Let us consider these two points individually;
Your digestive system
During exercise the blood supply to your gut is reduced anywhere between 45% and 80% of its normal state. This redirection of blood to the working muscles explains why so many athletes will suffer from upset stomachs and cramps during the race. During an XTERRA, athletes will race at moderately high intensities, regularly hitting and exceeding threshold efforts. As a result, any race nutrition needs to come from Water, Simple Sugars, and Minerals.
Duration of event
The uniqueness of each XTERRA race is what makes it so special, typically the fastest athletes will complete a race in 2 hours and 30 minutes. Depending on the terrain and weather, this time can fluctuate considerably, even more so for the average competitor in the middle of the pack. A super tough race like XTERRA Lake Garda could take up to 5 hours to complete! Plus, our races start with a swim which can use a lot of energy without any opportunity to refuel, so even if you start with full glycogen stores you will need to take some nutrition throughout the race. For the high intensity effort required of XTERRA racing you’ll be using a higher proportion of sugar than of lipids/fat.
What to take with you during a race?
The most important fuel to take with you during a race is an energy drink. Ideally an isotonic drink, which means it should be the perfect concentration of sugars and electrolytes to not irritate your digestive system. If it is too concentrated, your body will draw water from your cells to help dilute your drink in your gut, which could lead to dehydration.
If your digestive system is very sensitive, you could use a hypotonic energy drink, but the best option is to trial your drink during training before using them in a race.
It is easy to carry an energy drink on the mountain bike, but this is a little more difficult for the run. Sometimes the aid stations will have energy drinks but if you want to take your own you can always carry a small flask in your hand or put it in your race belt or tri-suit pocket if you have one.
If you want to take a gel, it is best not to take a whole one at a time and instead take a small amount at regular intervals. Try also to take on some water at the same time to dilute the gel. Often the energy you feel from a gel is from the caffeine and not from sugar.
Another option is to take a small dried fruit bar. Make sure that this is easy to chew and only take small pieces at a time along with some water. This may be more suited to the bike where you can chew the bar whilst you recover on a downhill.

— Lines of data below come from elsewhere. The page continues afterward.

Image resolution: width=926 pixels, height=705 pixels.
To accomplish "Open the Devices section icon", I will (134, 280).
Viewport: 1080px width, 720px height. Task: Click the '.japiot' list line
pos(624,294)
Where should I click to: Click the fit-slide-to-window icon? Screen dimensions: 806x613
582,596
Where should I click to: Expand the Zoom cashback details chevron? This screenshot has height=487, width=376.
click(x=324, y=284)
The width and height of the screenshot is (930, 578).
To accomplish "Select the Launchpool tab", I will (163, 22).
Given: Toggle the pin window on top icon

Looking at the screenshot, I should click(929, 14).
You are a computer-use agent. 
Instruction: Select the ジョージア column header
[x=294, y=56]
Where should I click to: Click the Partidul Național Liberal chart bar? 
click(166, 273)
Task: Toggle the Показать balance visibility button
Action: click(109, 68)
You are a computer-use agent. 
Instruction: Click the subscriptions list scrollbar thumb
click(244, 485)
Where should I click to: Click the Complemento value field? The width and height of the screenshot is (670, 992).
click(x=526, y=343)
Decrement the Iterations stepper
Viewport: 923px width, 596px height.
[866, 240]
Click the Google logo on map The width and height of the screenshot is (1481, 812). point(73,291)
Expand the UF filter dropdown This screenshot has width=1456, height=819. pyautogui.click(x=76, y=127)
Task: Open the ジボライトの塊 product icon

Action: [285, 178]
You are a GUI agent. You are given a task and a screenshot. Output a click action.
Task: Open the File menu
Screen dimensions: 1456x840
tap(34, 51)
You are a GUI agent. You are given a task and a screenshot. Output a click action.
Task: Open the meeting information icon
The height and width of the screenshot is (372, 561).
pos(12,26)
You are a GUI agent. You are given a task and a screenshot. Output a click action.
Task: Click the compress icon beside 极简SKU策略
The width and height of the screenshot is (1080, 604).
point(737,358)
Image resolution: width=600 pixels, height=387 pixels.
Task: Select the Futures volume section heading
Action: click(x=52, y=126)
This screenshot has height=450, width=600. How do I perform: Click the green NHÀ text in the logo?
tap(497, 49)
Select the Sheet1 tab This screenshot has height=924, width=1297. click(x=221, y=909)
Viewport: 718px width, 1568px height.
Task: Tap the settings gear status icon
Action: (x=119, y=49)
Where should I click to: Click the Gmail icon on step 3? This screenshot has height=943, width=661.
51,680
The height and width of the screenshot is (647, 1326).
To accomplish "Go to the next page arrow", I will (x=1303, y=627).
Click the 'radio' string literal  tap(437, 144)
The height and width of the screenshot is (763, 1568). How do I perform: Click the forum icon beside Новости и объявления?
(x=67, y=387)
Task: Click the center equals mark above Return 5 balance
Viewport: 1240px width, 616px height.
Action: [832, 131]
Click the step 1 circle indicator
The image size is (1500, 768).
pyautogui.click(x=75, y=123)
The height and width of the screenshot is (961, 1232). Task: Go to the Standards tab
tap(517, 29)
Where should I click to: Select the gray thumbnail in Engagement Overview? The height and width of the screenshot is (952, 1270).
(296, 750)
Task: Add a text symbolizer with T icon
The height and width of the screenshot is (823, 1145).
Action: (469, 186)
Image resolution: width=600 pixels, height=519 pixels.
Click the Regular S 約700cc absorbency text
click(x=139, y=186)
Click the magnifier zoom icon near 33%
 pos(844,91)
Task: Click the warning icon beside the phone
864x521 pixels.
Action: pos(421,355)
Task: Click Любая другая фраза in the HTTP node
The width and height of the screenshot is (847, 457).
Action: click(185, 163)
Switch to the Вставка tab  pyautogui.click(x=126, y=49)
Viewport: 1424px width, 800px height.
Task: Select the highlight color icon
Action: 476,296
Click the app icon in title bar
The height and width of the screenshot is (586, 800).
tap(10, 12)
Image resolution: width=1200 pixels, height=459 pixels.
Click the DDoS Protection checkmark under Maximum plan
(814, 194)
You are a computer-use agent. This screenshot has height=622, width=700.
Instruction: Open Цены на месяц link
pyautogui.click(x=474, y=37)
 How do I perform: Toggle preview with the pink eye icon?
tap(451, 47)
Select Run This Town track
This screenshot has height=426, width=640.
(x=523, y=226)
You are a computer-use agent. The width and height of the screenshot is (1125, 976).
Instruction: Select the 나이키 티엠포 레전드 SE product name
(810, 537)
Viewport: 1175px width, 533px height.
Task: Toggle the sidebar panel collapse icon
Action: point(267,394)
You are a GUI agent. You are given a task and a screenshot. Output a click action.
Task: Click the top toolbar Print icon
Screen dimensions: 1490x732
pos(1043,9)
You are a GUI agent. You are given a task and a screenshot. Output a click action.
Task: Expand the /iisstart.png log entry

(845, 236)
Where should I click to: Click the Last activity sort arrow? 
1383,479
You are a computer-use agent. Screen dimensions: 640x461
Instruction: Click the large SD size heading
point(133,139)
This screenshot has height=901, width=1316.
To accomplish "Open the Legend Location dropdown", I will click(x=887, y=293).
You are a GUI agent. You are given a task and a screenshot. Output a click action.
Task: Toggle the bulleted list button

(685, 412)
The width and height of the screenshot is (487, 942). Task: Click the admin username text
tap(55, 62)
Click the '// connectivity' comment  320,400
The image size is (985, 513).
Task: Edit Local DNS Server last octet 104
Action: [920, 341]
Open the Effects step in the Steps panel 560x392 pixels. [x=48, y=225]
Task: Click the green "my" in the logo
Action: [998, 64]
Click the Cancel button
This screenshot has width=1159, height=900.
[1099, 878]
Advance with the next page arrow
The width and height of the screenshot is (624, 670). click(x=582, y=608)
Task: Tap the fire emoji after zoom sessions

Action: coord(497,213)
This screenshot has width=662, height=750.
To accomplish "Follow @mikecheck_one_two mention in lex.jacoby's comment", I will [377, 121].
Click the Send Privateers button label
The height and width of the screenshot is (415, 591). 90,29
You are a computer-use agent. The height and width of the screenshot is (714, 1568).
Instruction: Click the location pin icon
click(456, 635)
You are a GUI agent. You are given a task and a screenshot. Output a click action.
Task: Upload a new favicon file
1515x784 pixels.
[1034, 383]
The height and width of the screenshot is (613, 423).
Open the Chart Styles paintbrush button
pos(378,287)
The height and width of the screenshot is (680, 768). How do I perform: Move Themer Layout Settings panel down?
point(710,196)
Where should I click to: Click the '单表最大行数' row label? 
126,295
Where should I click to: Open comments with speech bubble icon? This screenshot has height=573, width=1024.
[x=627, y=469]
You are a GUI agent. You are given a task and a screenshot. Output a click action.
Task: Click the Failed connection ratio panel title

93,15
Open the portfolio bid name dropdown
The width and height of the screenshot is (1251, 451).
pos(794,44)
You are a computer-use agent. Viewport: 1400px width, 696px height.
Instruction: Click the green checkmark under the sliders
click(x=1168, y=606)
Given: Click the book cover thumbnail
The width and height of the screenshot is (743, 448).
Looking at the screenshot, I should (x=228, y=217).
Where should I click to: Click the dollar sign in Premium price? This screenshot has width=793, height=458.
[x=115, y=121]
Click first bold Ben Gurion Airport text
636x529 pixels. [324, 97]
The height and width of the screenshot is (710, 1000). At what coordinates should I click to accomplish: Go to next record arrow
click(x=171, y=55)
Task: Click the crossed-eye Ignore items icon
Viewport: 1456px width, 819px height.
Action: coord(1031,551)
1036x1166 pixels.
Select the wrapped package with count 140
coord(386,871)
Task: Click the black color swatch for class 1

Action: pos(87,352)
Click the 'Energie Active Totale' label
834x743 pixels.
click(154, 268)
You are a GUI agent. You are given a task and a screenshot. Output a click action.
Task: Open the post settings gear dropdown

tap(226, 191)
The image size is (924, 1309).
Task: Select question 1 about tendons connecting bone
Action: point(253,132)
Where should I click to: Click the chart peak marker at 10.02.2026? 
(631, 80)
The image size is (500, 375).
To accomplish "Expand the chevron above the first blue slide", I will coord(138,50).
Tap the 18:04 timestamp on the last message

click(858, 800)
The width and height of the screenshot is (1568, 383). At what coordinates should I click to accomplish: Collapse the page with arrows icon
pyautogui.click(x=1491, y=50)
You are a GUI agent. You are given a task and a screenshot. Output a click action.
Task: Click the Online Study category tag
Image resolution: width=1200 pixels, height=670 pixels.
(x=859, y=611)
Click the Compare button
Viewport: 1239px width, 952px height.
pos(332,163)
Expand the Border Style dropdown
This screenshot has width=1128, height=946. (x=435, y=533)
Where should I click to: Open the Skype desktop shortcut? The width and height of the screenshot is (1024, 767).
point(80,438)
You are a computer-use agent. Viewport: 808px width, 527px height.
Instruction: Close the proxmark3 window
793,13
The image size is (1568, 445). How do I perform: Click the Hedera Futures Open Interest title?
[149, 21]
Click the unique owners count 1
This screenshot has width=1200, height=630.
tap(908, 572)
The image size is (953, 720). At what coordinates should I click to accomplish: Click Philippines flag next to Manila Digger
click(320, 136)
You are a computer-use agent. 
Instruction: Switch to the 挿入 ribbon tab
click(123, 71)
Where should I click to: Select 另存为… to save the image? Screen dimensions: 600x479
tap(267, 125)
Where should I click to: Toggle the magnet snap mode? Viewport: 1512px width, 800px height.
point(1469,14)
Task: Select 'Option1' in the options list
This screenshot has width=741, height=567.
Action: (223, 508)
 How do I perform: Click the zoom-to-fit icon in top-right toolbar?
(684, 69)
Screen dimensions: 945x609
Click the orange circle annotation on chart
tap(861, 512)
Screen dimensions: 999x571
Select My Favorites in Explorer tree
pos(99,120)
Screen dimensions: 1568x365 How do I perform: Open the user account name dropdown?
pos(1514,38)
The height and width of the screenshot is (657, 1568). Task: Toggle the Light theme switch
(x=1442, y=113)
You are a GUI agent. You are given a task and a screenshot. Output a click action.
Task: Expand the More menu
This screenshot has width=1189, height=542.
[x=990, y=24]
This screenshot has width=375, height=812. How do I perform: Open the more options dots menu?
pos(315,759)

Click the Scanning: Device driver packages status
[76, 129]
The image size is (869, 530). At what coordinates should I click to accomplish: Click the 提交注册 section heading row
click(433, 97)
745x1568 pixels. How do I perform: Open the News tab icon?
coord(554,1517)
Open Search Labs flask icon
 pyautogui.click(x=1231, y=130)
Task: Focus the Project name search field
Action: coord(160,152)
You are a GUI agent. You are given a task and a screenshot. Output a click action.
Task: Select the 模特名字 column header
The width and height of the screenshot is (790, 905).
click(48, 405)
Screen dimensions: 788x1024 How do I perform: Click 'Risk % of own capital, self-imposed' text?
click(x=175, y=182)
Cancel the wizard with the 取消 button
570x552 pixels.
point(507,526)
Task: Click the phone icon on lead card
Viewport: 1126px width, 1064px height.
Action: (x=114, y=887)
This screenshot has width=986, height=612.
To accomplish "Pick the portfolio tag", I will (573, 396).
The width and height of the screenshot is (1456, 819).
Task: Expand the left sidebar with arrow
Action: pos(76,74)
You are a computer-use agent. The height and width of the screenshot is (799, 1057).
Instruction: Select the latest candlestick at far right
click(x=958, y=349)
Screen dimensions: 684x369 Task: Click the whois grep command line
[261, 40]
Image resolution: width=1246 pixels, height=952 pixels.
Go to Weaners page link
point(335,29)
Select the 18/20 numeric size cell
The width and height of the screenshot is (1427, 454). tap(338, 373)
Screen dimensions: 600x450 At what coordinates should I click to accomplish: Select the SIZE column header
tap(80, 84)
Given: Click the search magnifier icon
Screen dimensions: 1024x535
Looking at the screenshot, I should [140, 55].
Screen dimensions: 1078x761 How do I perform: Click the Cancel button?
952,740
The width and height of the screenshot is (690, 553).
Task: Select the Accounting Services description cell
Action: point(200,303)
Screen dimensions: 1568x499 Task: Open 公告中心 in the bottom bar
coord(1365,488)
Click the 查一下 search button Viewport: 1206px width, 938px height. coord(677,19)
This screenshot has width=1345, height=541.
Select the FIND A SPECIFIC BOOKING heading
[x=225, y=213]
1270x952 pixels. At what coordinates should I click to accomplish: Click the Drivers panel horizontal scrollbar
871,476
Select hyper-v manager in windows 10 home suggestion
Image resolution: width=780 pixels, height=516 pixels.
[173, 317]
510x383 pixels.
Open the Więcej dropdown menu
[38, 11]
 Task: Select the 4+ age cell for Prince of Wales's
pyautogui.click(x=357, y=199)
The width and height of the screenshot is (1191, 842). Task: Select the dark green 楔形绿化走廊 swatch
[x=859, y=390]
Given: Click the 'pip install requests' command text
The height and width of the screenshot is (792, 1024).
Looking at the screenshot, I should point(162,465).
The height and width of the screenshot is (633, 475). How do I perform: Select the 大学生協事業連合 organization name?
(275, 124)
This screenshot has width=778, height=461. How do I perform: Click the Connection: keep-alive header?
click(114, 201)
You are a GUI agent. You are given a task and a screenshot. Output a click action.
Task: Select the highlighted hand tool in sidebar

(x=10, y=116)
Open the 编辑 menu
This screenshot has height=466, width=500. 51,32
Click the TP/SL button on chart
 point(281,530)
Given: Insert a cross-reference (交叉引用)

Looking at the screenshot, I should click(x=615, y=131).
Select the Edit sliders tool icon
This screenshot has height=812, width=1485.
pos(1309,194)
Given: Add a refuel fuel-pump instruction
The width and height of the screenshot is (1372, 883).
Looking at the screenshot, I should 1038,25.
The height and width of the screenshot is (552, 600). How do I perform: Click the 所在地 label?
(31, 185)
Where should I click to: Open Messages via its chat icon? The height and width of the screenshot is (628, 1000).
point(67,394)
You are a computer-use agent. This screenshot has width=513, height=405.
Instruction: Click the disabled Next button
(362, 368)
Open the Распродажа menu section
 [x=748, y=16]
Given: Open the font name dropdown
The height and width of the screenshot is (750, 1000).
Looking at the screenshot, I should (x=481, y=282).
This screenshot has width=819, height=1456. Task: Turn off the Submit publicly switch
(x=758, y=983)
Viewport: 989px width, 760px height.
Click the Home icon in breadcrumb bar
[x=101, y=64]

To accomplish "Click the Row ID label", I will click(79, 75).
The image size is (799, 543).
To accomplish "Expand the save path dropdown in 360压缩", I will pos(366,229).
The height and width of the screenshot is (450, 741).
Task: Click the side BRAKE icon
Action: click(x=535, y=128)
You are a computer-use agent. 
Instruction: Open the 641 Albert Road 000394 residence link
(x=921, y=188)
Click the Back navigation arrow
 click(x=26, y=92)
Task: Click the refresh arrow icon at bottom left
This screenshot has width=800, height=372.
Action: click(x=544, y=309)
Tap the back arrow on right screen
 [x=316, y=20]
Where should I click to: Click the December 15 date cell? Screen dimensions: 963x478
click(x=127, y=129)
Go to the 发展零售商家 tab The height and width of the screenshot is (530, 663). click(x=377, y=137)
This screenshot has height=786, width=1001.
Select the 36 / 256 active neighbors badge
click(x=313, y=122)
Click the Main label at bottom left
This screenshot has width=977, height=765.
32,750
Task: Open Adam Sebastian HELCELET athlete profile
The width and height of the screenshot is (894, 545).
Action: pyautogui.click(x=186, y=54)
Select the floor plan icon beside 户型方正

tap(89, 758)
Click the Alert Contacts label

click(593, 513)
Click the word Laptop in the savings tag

Your race nutrition is just as important as any other equipment you need to prepare ahead of racing.
Here is an example of how I schedule my nutrition on race day;
- East my last meal a minimum of 3 hours before the race.
- 30 min before the swim warm-up, sip a mixture of water and energy drink.
- Don’t drink the water during the swim 😉
- Consume 500ml of energy drink per hour of biking. Start fueling straight after the swim. I choose a bottle if there are road sections or easy parts where I can drink safely, otherwise I’ll use a Camelback to make sure I can still drink on technical courses.
- Drink the last of my bottles just before T2,
- During the run I take a small piece of energy bar or small squirt of energy drink.
Remember to stay natural, even when you are racing! The body needs simple things!